== TEXT BLOCK

The move comes as the liberal-leaning denomination, Presbyterian Church (U.S.A.), faces a number of defections locally and nationally over theological controversies, particularly its decisions over the last few years to ordain gay and lesbian clergy and to redefine marriage as between two people, rather than between a man and a woman.

Married co-pastors Jeff and Ellen Schulz said they and a team of other leaders in the church are recommending the split to the congregation as they seek to rebuild its massively diminished membership. Once thought to be the largest Presbyterian church in the country or even the world, with 8,000 members, it now draws just 125.

It’s a small group in a huge, 38,000-square-foot building, which stretches from Seventh and Eighth avenues along Spring Street, across from Town Hall.

Ellen Schulz said the revitalization effort requires “out-of-the-box, entrepreneurial” approaches that don’t mesh well with the bureaucratic structure of Presbyterian Church (U.S.A.).

She and her husband also acknowledged theological differences. “In some denominations, including the Presbyterian Church (U.S.A.), the Bible has become not the authoritative word of God, but one of many guides,” Jeff Schulz said.

====

### THINGS TO DO
A - Decide whether each statement below agrees with the news excerpt, answering yes or no and quoting the deciding words of the text: (i) the church once had 8,000 members; (ii) the church building covers 28,000 square feet; (iii) the church building stands across from Town Hall.
B - Return, word for word, the part of the news excerpt that begins at the words "It’s a small" and stops after the words "Presbyterian Church (U.S.A.).".
C - List every number written in digits in the news excerpt.

== DATASET ROWS

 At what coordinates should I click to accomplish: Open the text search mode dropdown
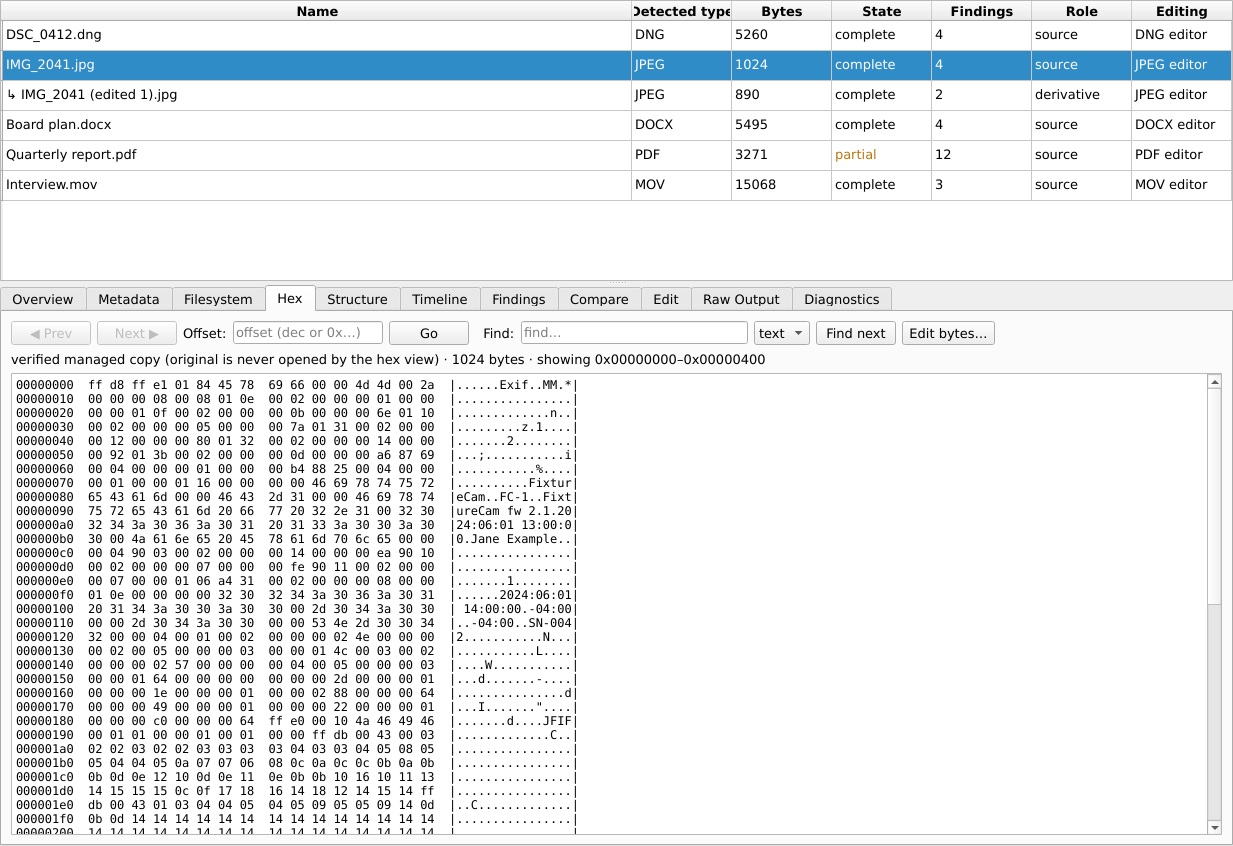[x=782, y=333]
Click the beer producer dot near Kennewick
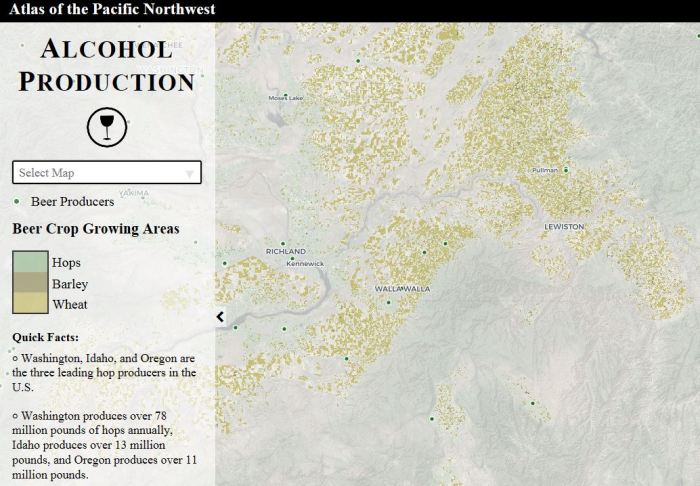The image size is (700, 486). 292,256
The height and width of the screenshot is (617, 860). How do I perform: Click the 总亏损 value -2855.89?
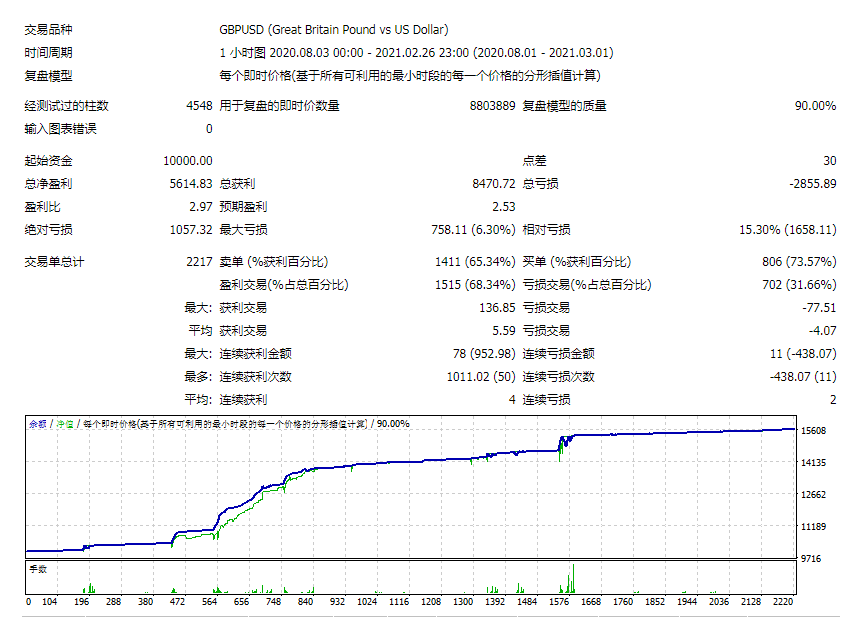[x=812, y=184]
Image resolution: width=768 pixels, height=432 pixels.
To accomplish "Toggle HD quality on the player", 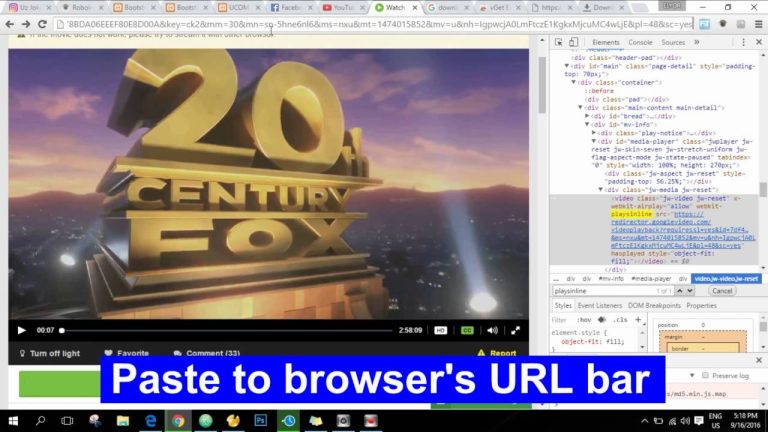I will [x=441, y=330].
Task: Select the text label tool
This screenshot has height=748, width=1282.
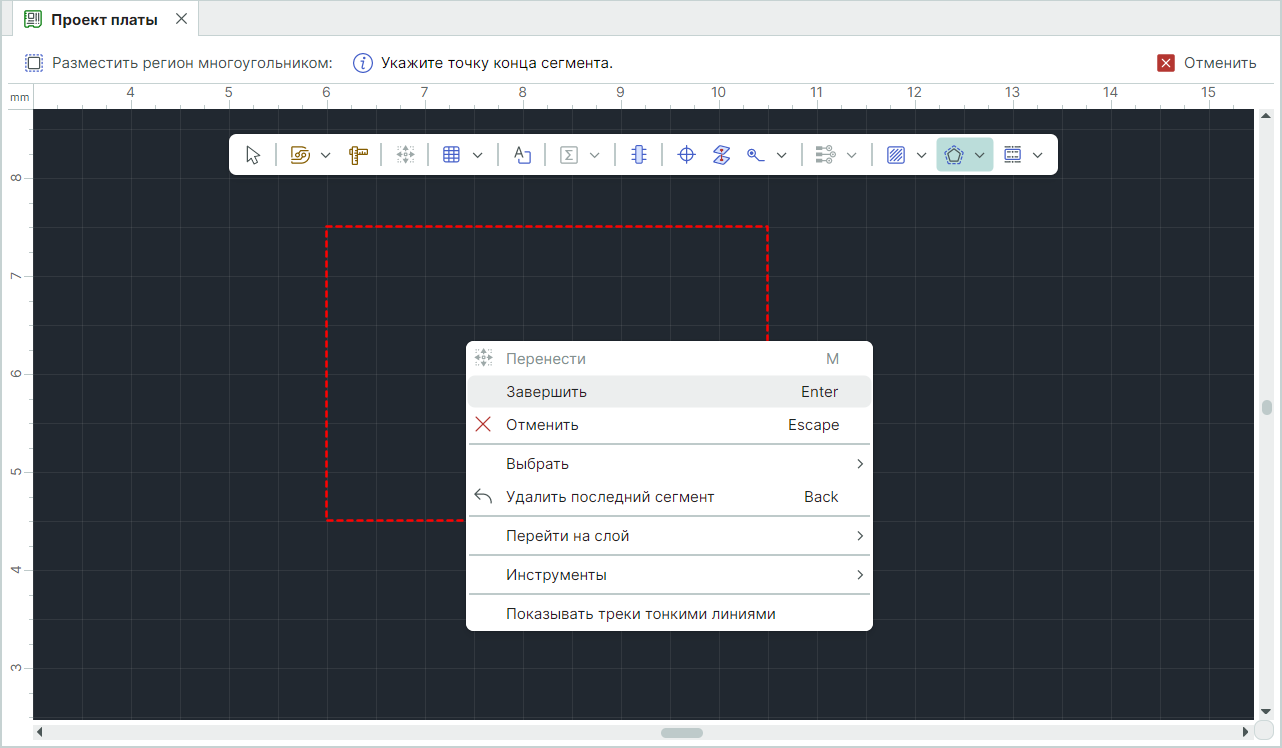Action: [522, 155]
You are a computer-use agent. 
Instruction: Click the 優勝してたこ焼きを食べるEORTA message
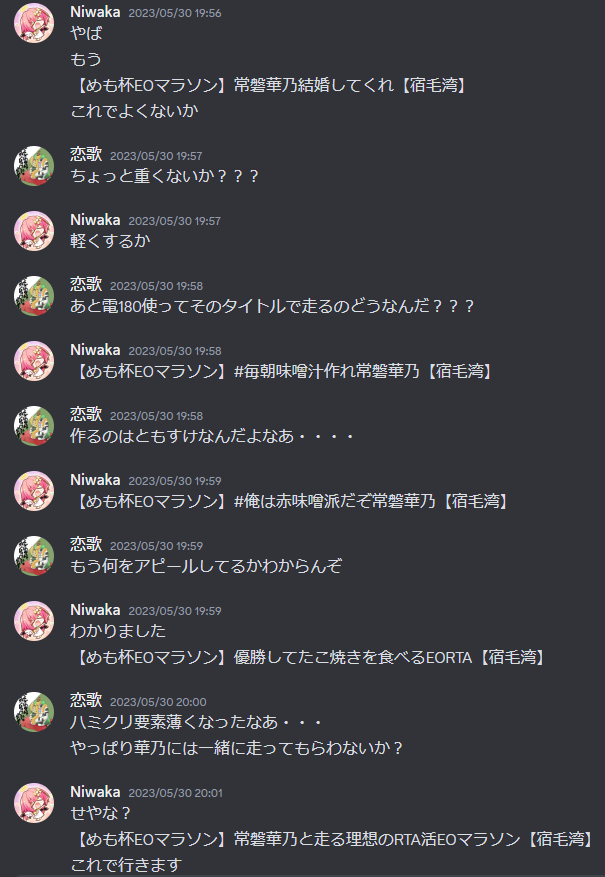click(x=309, y=657)
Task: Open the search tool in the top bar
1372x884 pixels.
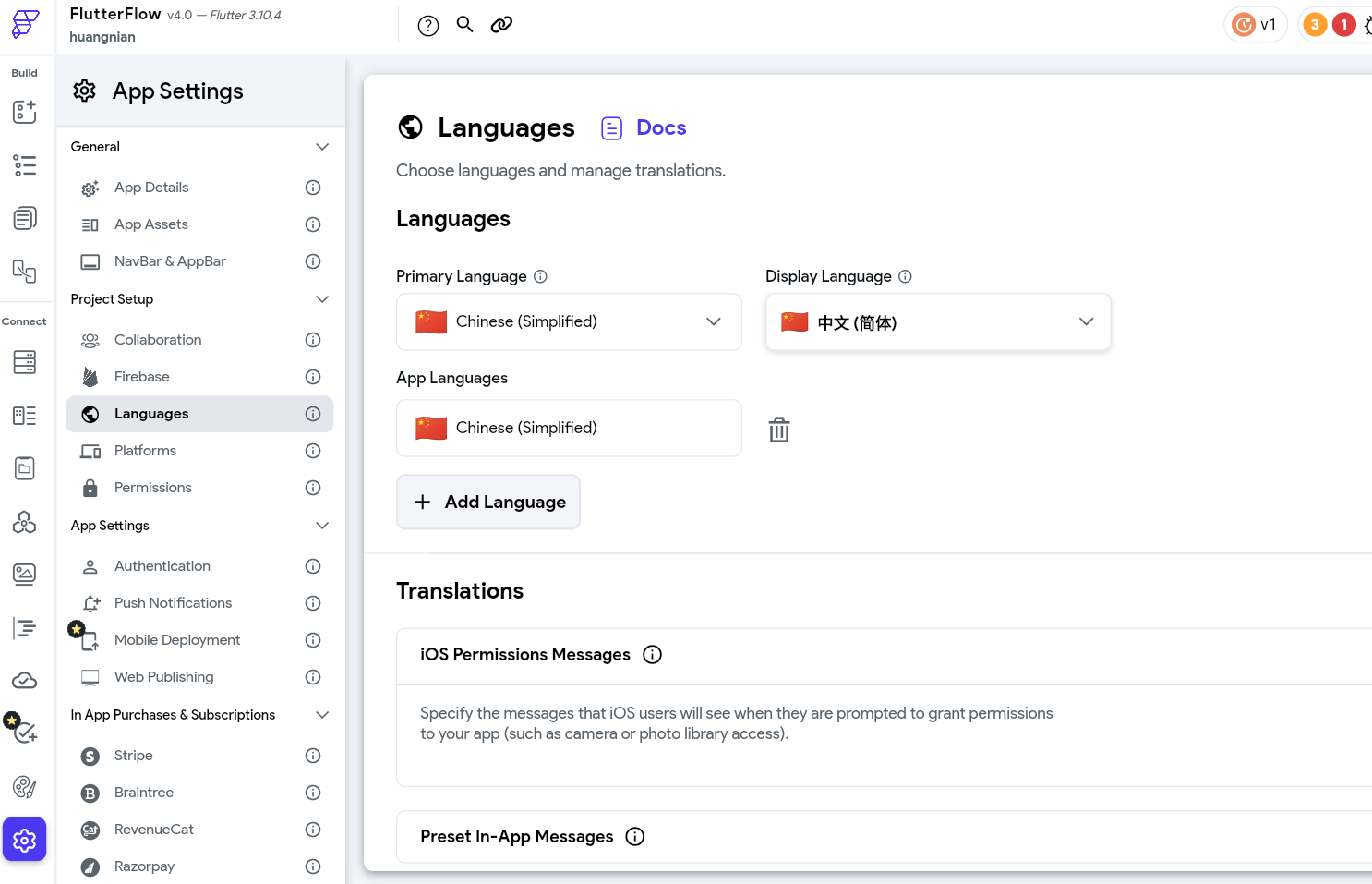Action: (x=464, y=25)
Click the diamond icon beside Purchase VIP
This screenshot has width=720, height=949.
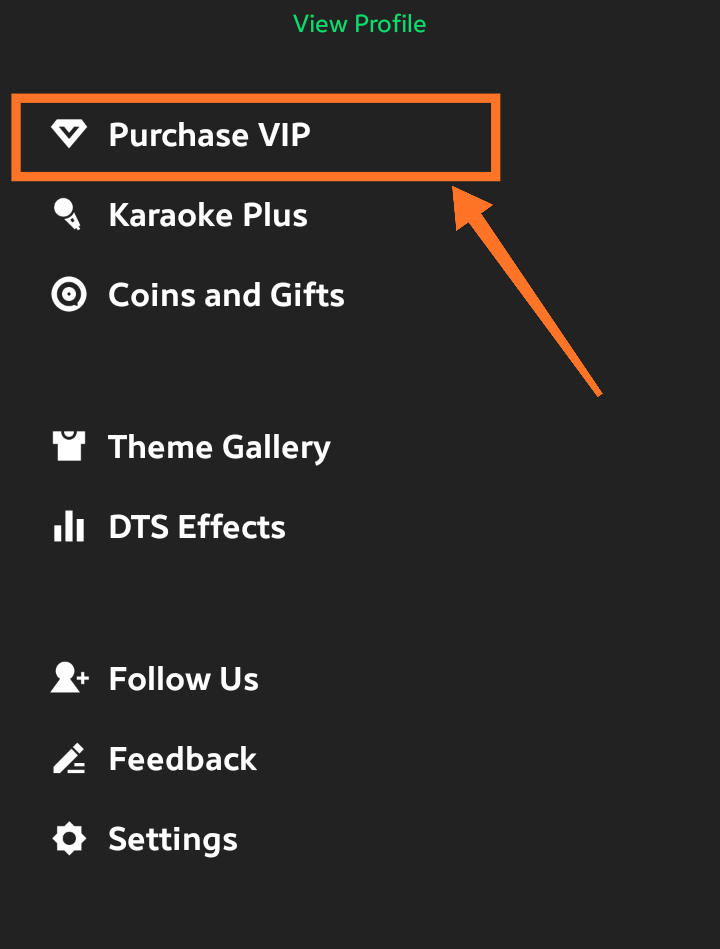coord(68,136)

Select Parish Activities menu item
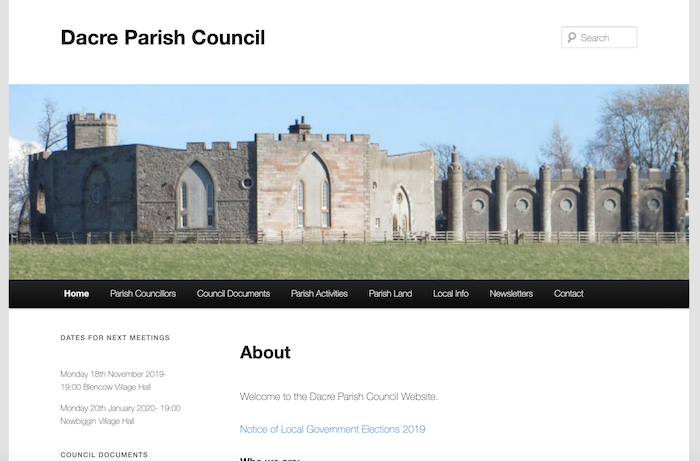point(319,294)
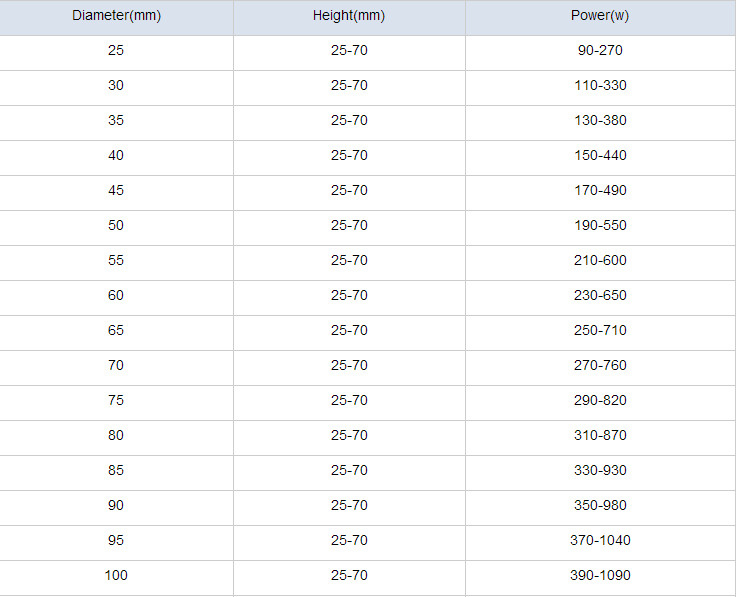Click the power cell reading 370-1040
This screenshot has width=736, height=597.
pos(600,541)
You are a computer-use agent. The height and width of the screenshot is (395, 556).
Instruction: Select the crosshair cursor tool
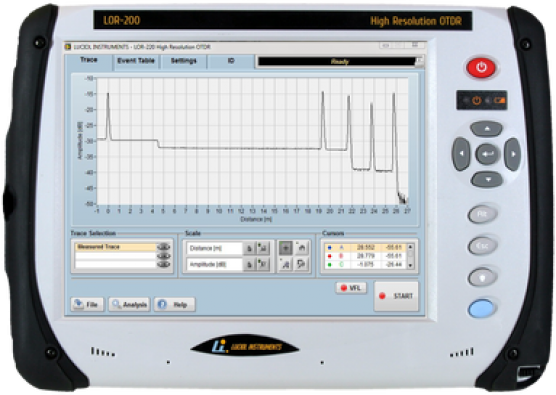pos(286,248)
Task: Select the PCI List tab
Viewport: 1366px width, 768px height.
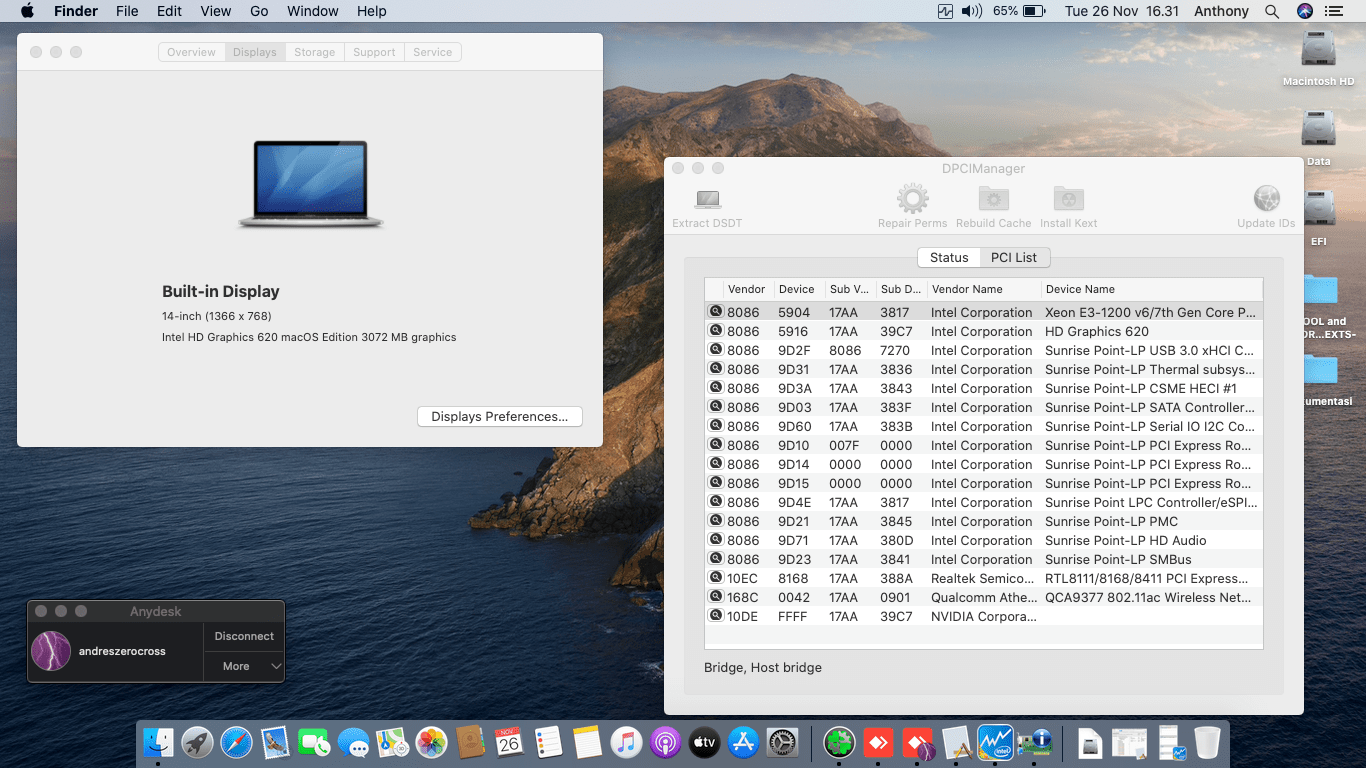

====

### RESPONSES TO THE EXERCISE
A -
(i) Yes: "with 8,000 members"
(ii) No: "38,000-square-foot building"
(iii) Yes: "across from Town Hall"

B -
It’s a small group in a huge, 38,000-square-foot building, which stretches from Seventh and Eighth avenues along Spring Street, across from Town Hall.

Ellen Schulz said the revitalization effort requires “out-of-the-box, entrepreneurial” approaches that don’t mesh well with the bureaucratic structure of Presbyterian Church (U.S.A.).

C -
8,000
125
38,000